The poor house doesn't exist in name any longer but you can find it in spirit in Ujima Company's powerful collaborative production "Free Fred Brown!," about a man who is jailed for stealing heat for his family's house. The timely show debuted a couple of years ago and now Ujima and PUSH Green are presenting two free performances at 2 p.m. Aug. 3 and 4 in Ujima's new theater space in the former School 77 (429 Plymouth Ave.). Reserve your free tickets at ujimacoinc.org, or call 716-281-0092.
Fred Brown wasn't looking to become a local hero when he bypassed a gas meter to heat his family's home in a poor section of a Rust Belt city much like Buffalo. But when a freak snowstorm hits the area, the community rallies around his case in the name of everyone who lives at the mercy of a utility company. It looks particularly hard at the economic, racial and climate injustice faced by people living in poorly built homes in polluted areas with inadequate services.
The show is directed by Lorna C. Hill. After each performance, PUSH Green will talk with the audience about how individuals can join to reduce greenhouse emissions, support a green economy and lower energy bills.

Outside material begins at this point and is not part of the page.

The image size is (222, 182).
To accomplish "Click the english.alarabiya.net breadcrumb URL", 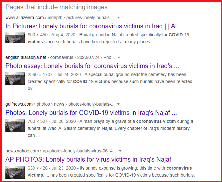I will (60, 57).

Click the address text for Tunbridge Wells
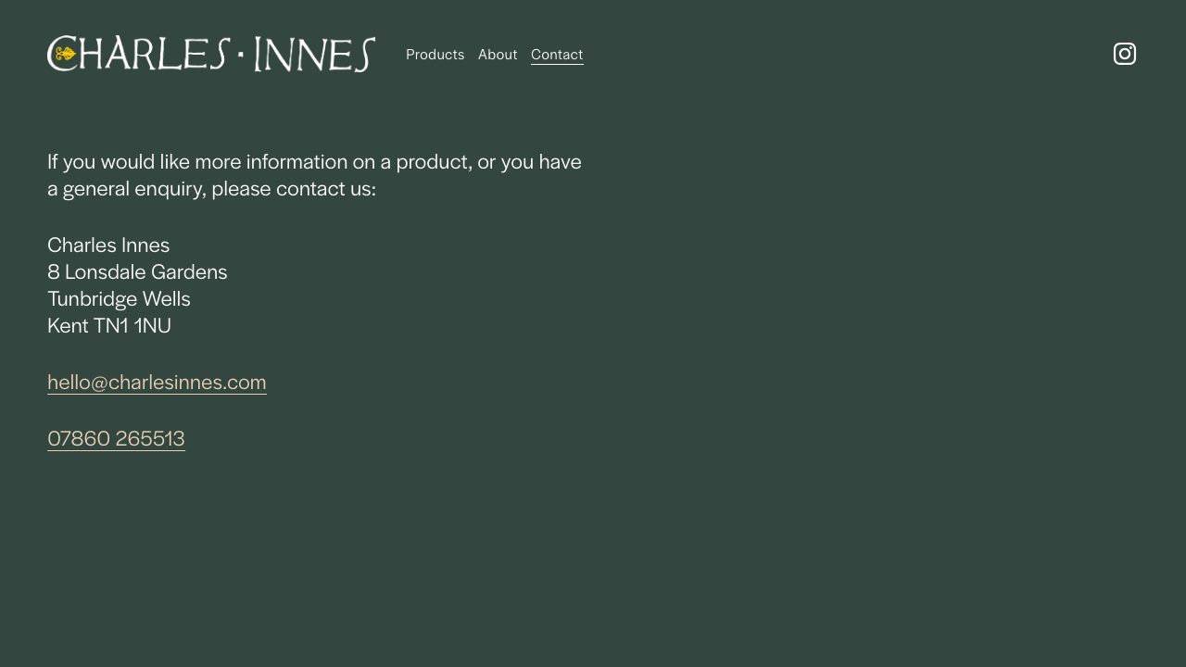119,299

A photographer's ageless vision
For decades, photographer Rodney Galarneau has focused his artistic eye on the natural world around him, capturing elegant images of trees, shadows and shimmering light. His work – much of it done as black and white prints – has been shown at the Art Institute of Chicago and published in magazines and as posters. Meanwhile, Galarneau, who is now 82, continued to grow and experiment as an artist, with the results now on display in the exhibit "In Thy Light We See Light," with an opening reception from 5:30 to 7:30 p.m. Aug. 1 at CEPA Gallery.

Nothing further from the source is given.